Required action: Below is a listing from which only part is wanted; return exactly the lines from the one with "Switch to Vintage Retro Wax Sealing tab" up to and including the one with "1333x1000 pixels.".

The data:
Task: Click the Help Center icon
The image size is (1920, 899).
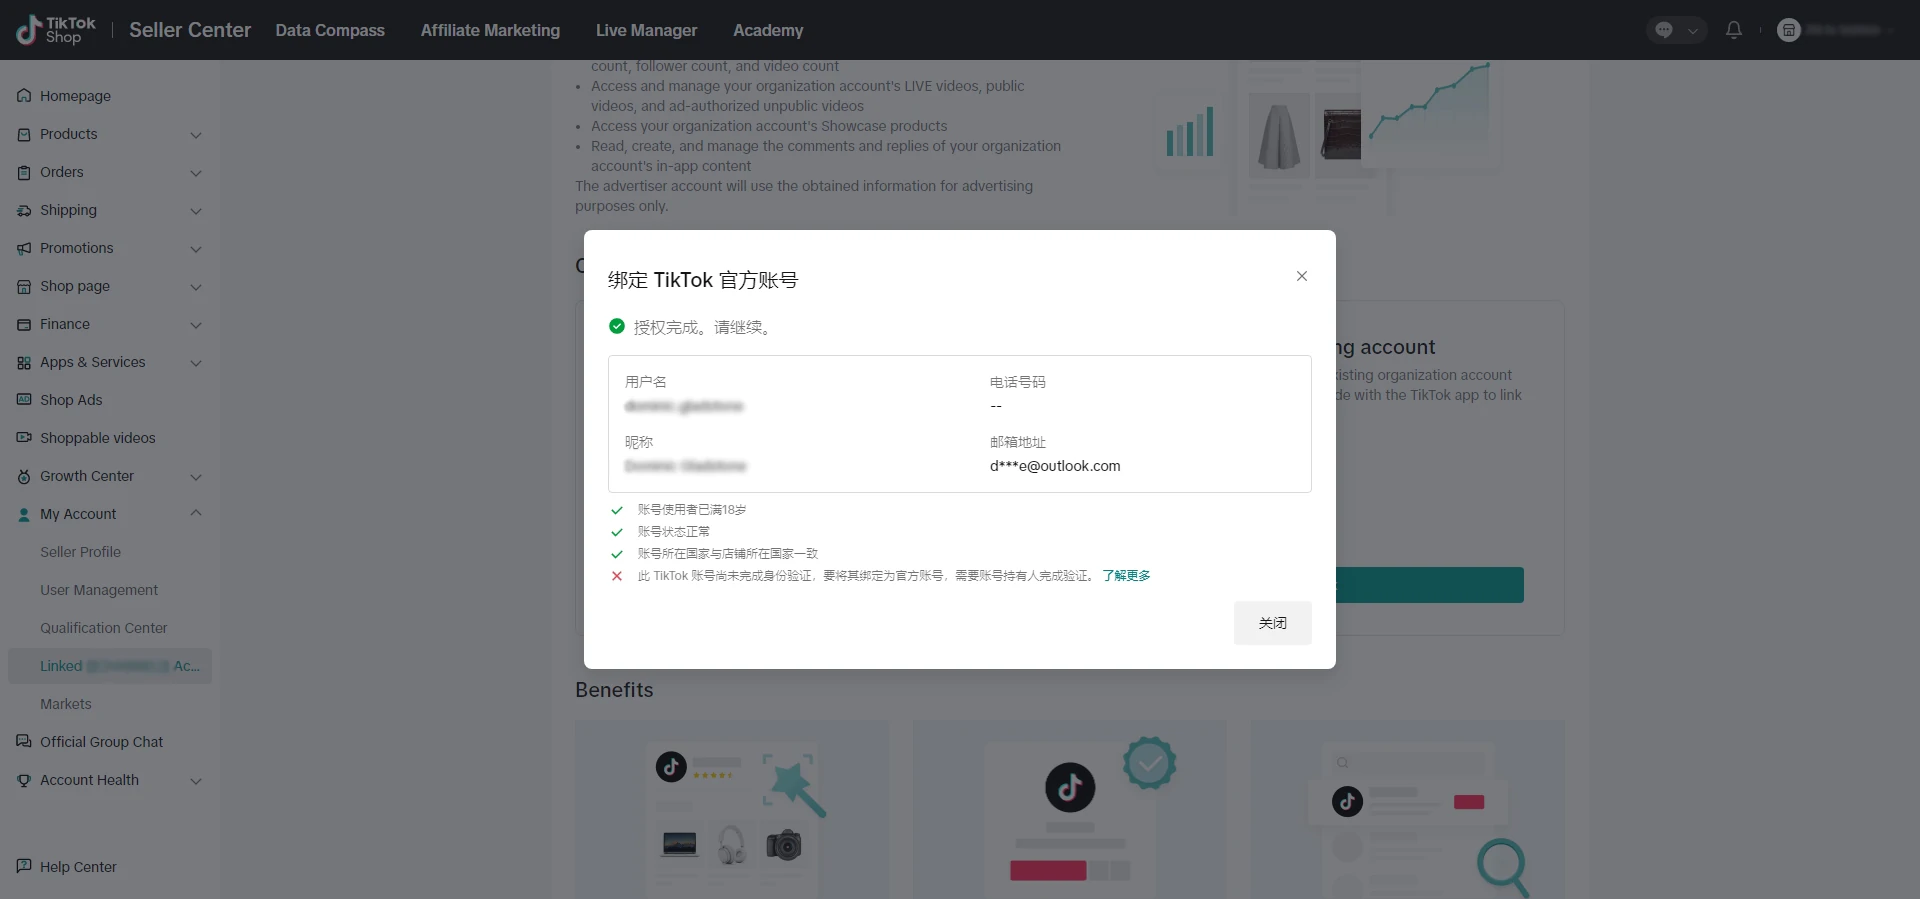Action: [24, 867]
---
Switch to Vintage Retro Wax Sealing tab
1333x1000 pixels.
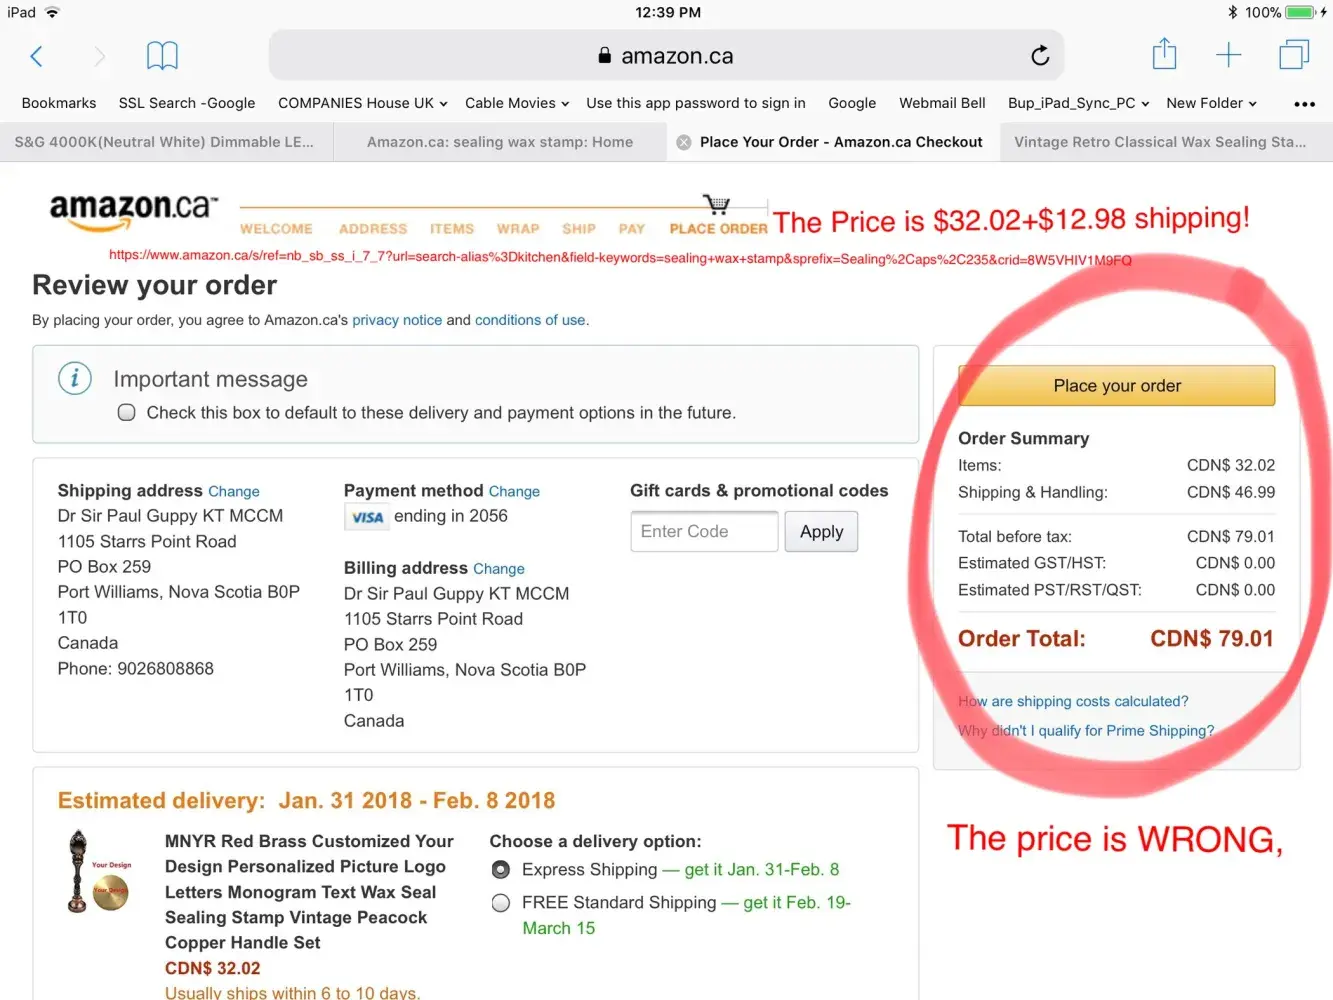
...
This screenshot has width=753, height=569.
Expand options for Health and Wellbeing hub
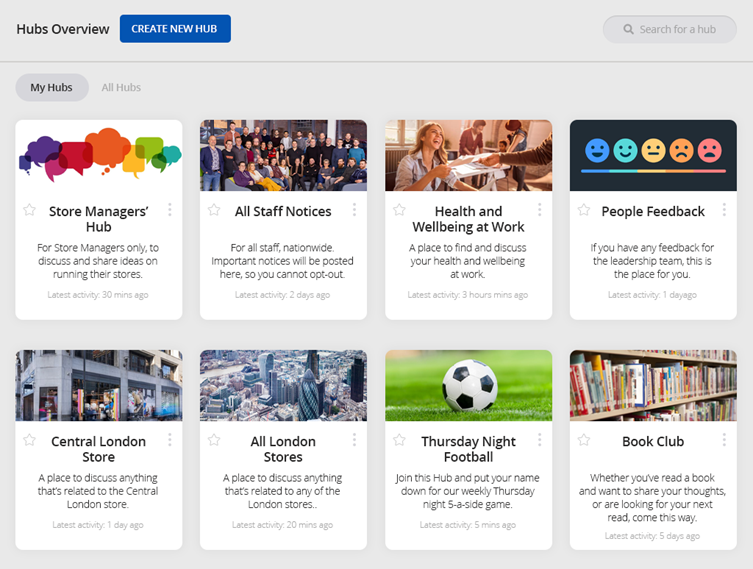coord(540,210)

Response to the task:
Switch to Vintage Retro Wax Sealing tab
1333x1000 pixels.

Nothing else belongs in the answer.